Festival do Rio 2024: “A Garota da Vez”, de Anna Kendrick | 2024
O gênero true crime tem ganhado popularidade de forma expressiva nas últimas décadas, especialmente com o advento das plataformas de streaming e dos podcasts. No entanto, o fascínio por esse tipo de narrativa não é um fenômeno recente. Desde o surgimento da prensa de Gutenberg, materiais impressos já retratavam crimes violentos, e, na Inglaterra do século XIX, a figura icônica de Jack, o Estripador, consolidou-se como um marco cultural. Apesar das diversas razões que explicam o interesse pelo tema, o público de true crime se mostra numeroso e bastante fiel.
Um dado intrigante é a quase total ausência de mulheres como autoras dessas histórias, o que pode estar relacionado ao fato de que elas são as principais vítimas. Essa predominância está associada a diversas razões, como as motivações de muitos assassinos, que frequentemente envolvem crimes de caráter sexual ou o desejo de controle e poder. Com essas narrativas historicamente sob o domínio masculino, torna-se evidente que o olhar lançado sobre os acontecimentos, assim como a crítica ao sistema, foca predominantemente no sensacionalismo midiático, na incompetência judicial e no descaso das autoridades policiais. Raramente são feitas análises que contemplem recortes de gênero ou raça.
“A Garota da Vez” se apresenta como um contraponto necessário, abordando esses temas sob a ótica do machismo estrutural, que na época retratada (e ainda hoje) contribuiu para a perpetuação de diversos crimes. O filme expõe como essa estrutura patriarcal não só intensifica a vitimização das mulheres, mas também molda a forma como suas histórias são narradas e consumidas pela sociedade.

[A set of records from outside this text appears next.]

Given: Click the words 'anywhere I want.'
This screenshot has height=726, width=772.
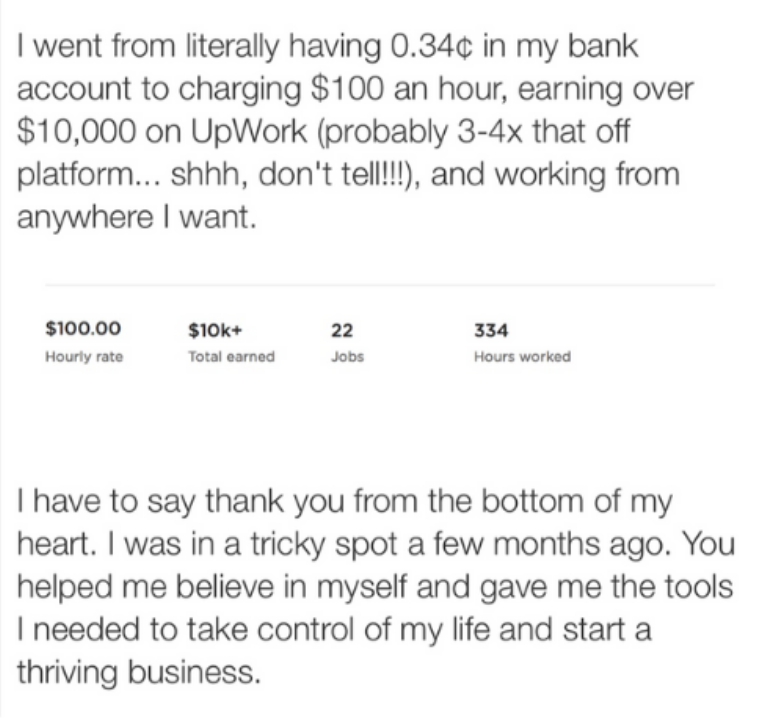Looking at the screenshot, I should 137,217.

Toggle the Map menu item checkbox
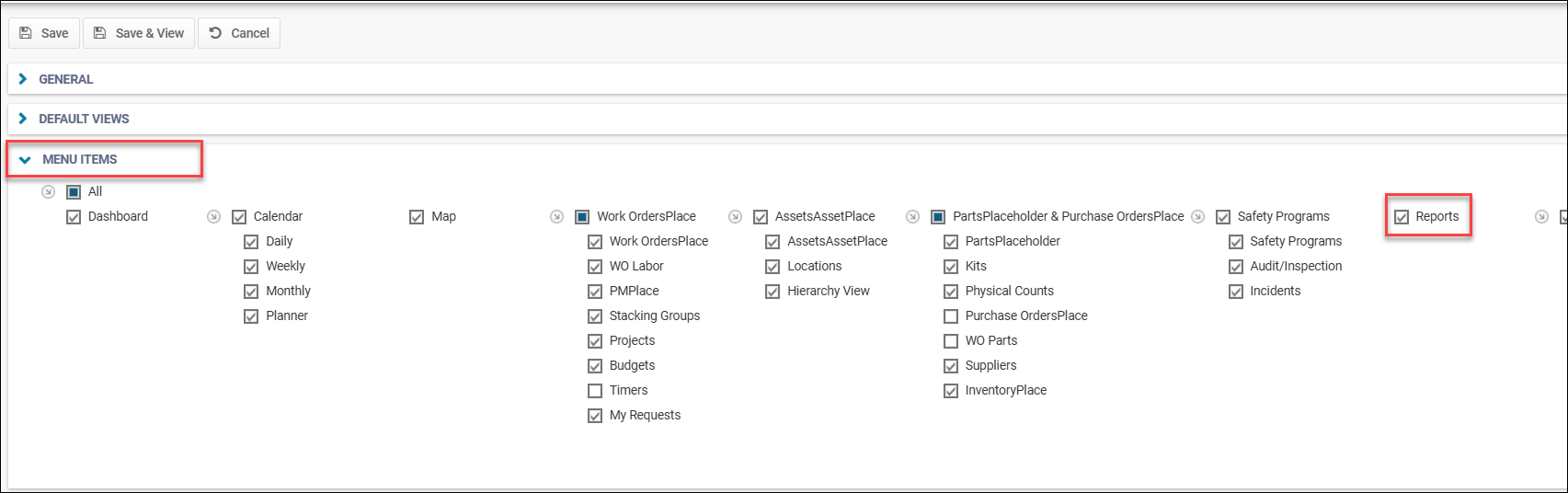(x=417, y=217)
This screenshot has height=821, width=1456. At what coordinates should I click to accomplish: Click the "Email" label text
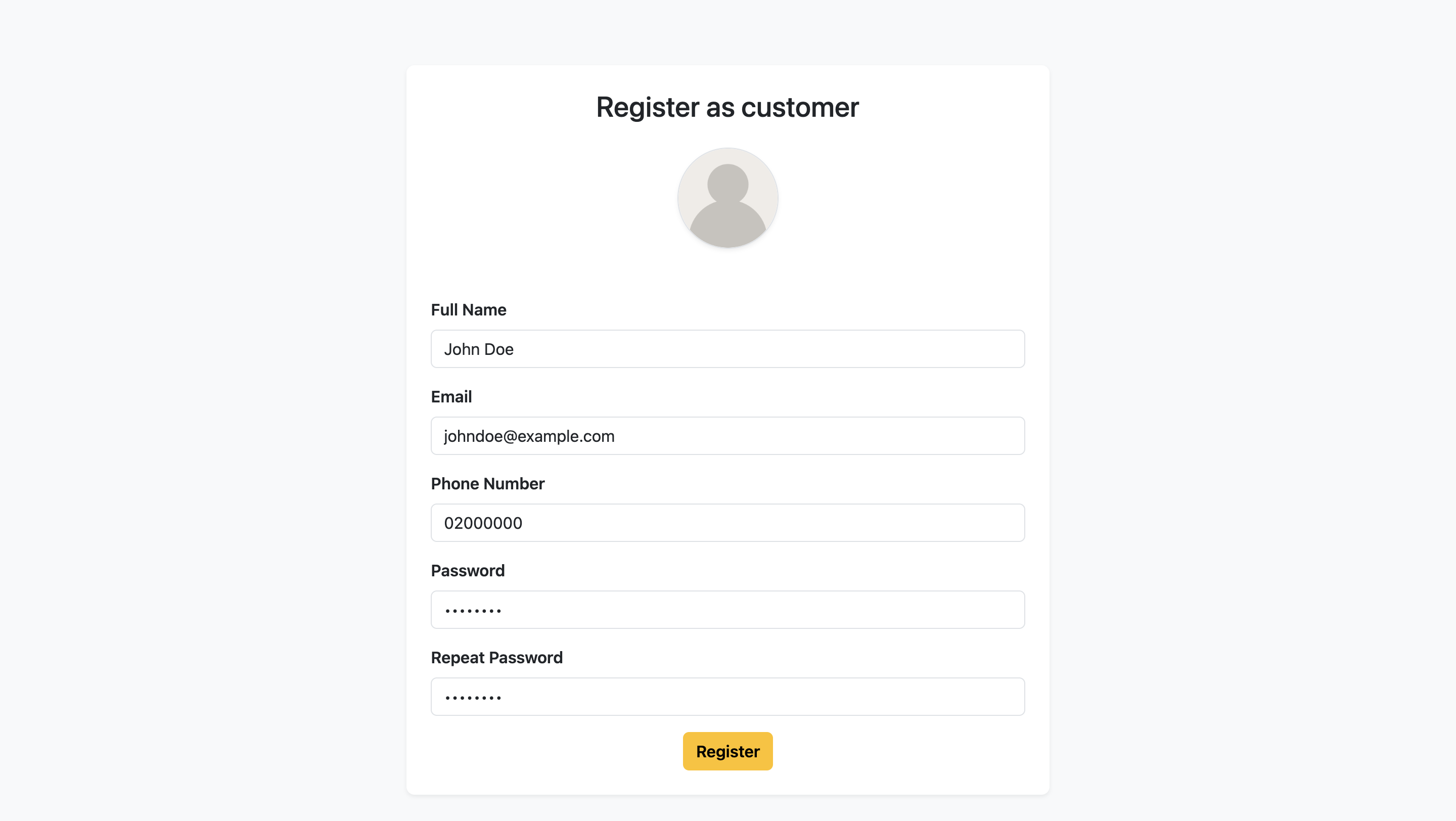point(451,397)
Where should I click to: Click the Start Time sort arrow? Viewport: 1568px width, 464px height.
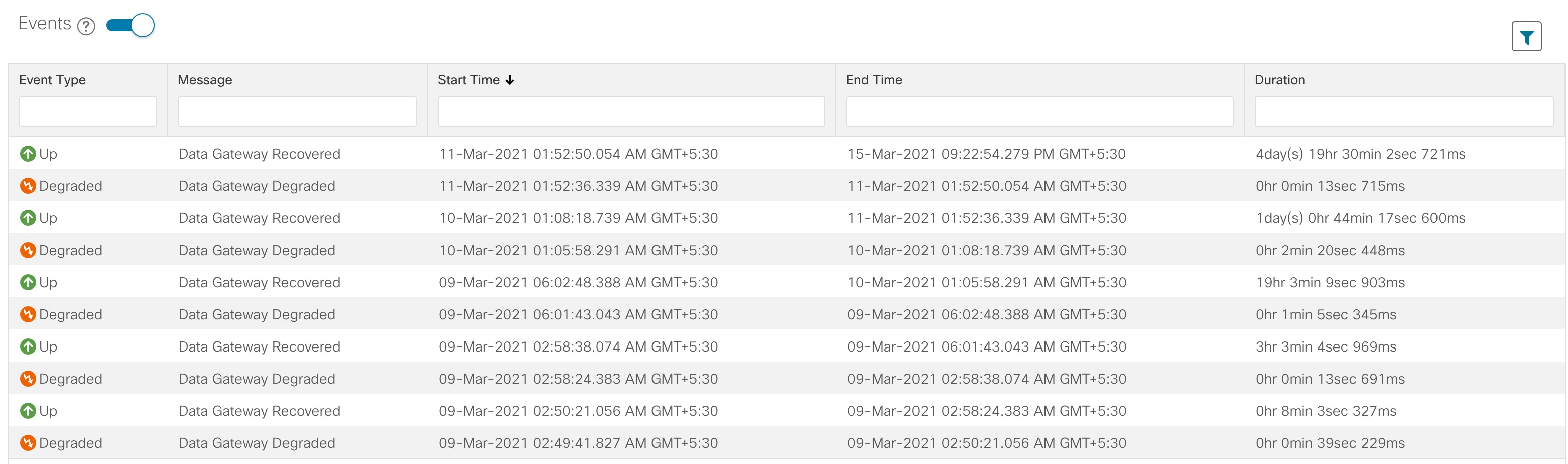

Na trama, acompanhamos Cheryl Bradshaw (Anna Kendrick), uma jovem aspirante a atriz vivendo em Hollywood, que, em busca de visibilidade para sua carreira, relutantemente aceita participar do famoso programa de encontros The Dating Game. Entre momentos cômicos e tensos durante o programa, Cheryl desconhece que um dos pretendentes, Rodney Alcala (Daniel Zovatto), é na verdade um perigoso serial killer, responsável por uma série de crimes que aterrorizavam os Estados Unidos na década de 1970.

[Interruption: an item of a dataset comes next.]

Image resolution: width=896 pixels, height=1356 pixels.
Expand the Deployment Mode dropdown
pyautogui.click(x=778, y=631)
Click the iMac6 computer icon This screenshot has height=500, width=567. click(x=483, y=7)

O filme marca a estreia de Anna Kendrick na direção e, embora esse começo seja promissor, alguns aspectos técnicos revelam uma autoria ainda em processo de amadurecimento. O principal problema reside na montagem: ao tentar reconstruir os eventos, o filme utiliza uma série de saltos e retornos temporais que acabam gerando sequências confusas, comprometendo, por exemplo, o desenvolvimento dos personagens, especialmente o de Rodney Alcala. Apesar da boa atuação de Daniel Zovatto, o antagonista é desenvolvido de maneira superficial, sendo retratado somente como uma ameaça, sem que suas complexidades sejam devidamente exploradas. Ainda que seja compreensível que a trama foque nas personagens femininas, a construção de Rodney não faz jus ao tempo de tela dedicado a ele.

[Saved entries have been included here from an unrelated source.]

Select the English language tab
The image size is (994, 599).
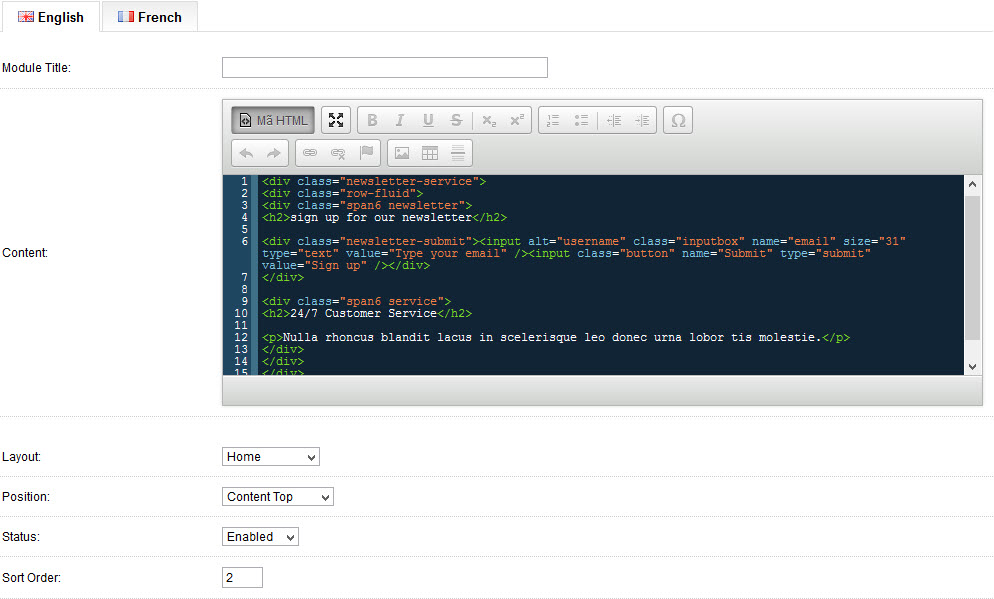click(50, 17)
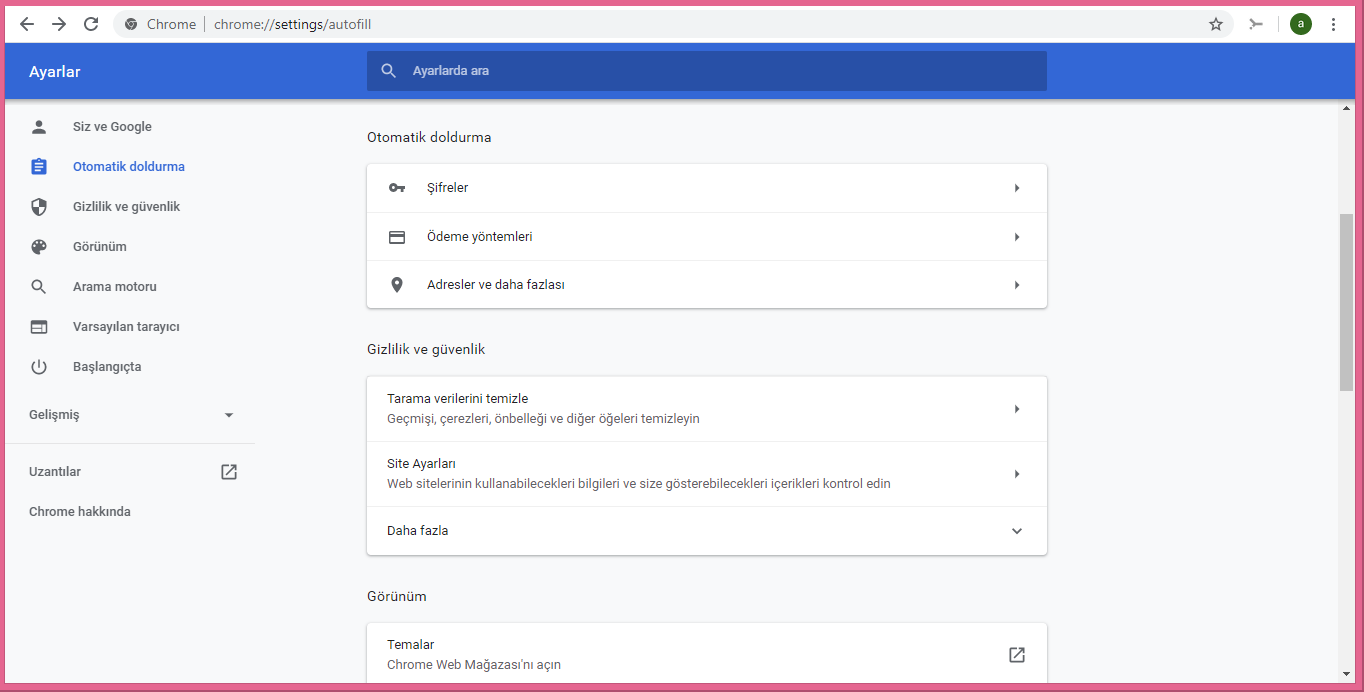
Task: Click the Başlangıçta power icon
Action: pos(38,366)
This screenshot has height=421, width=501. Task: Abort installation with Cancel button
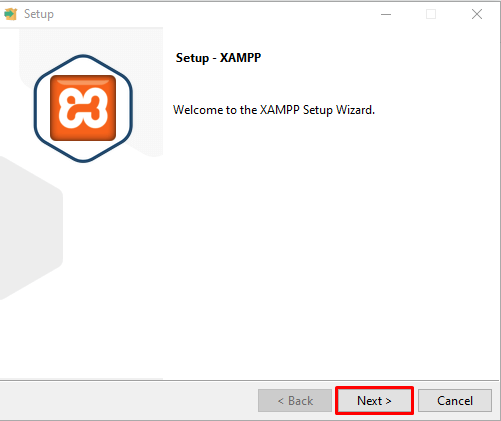point(455,401)
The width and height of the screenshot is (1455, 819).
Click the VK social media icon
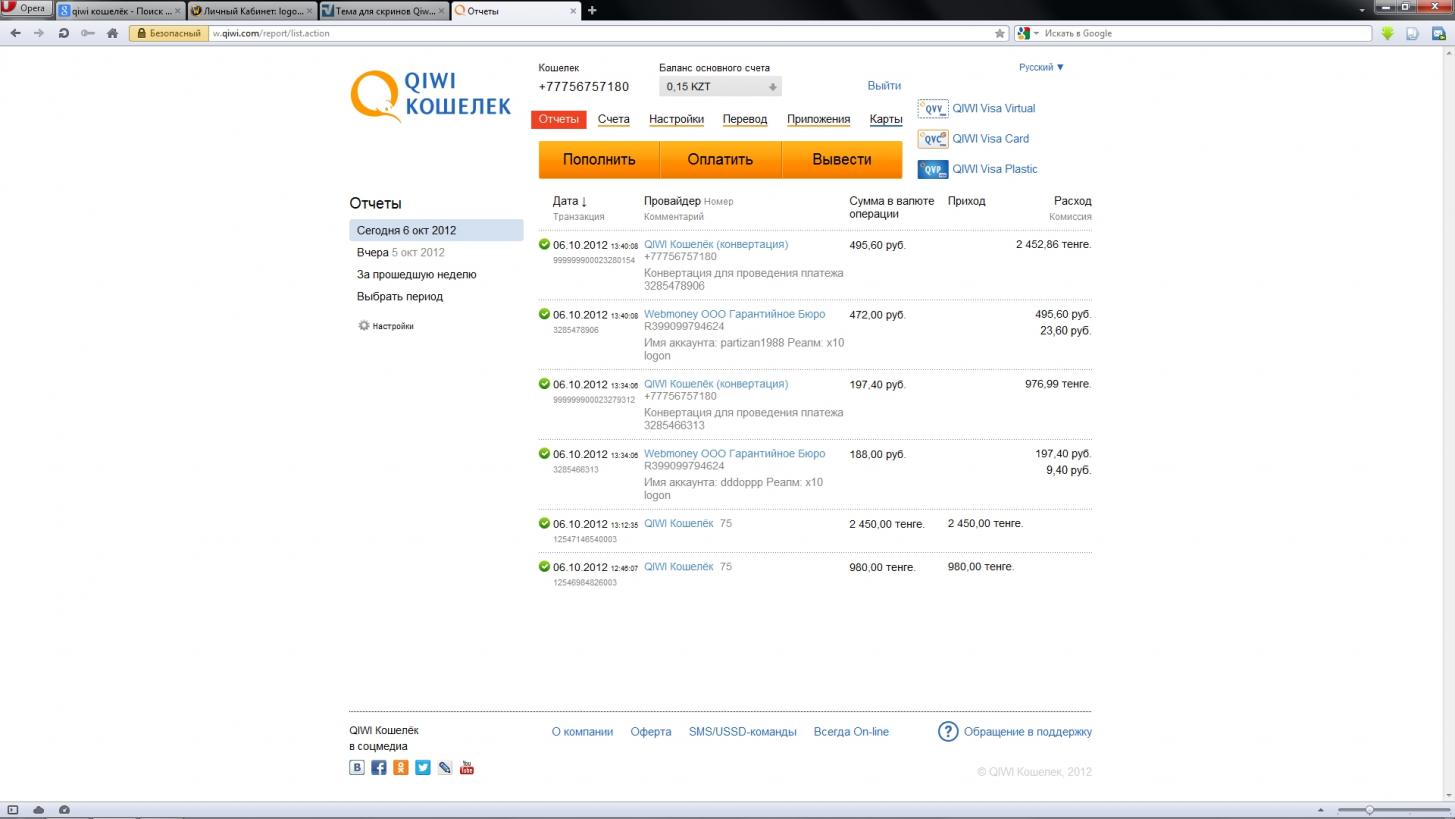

Embora o filme apresente falhas na estruturação dos acontecimentos, ele compensa com trechos extremamente inspirados. Um exemplo disso é a cena no programa de TV, onde Cheryl consegue superar as limitações impostas pela produção, tomando liberdades que a empoderam diante dos dois públicos — tanto o da trama quanto nós, o espectador. Tudo é conduzido por um texto afiado, repleto de ironias, boas sacadas e críticas precisas aos envolvidos, inclusive ao apresentador. Outro destaque é a perseguição no estacionamento durante a madrugada, que, sem recorrer a gritos ou correria, constrói uma tensão angustiante apenas com o jogo de luz e sombras. Ainda sobre o uso dos enquadramentos, as escolhas do que mostrar e sugerir são excepcionalmente acertadas. Ao contrário de muitos filmes em que a morte é exibida de forma explícita e o ato se transforma quase em um fetiche, Anna Kendrick demonstra uma sensibilidade ímpar, sendo plausível inferir que sua perspectiva feminina tenha exercido uma influência na maneira como os assassinatos são retratados.
Entre pequenos deslizes e acertos excepcionais, “A Garota da Vez” se estabelece como um ponto de partida auspicioso na carreira de Anna Kendrick como diretora. Além de enriquecer o panorama do true crime, o filme traz uma perspectiva diferenciada, relevante e necessária para um subgênero em constante expansão.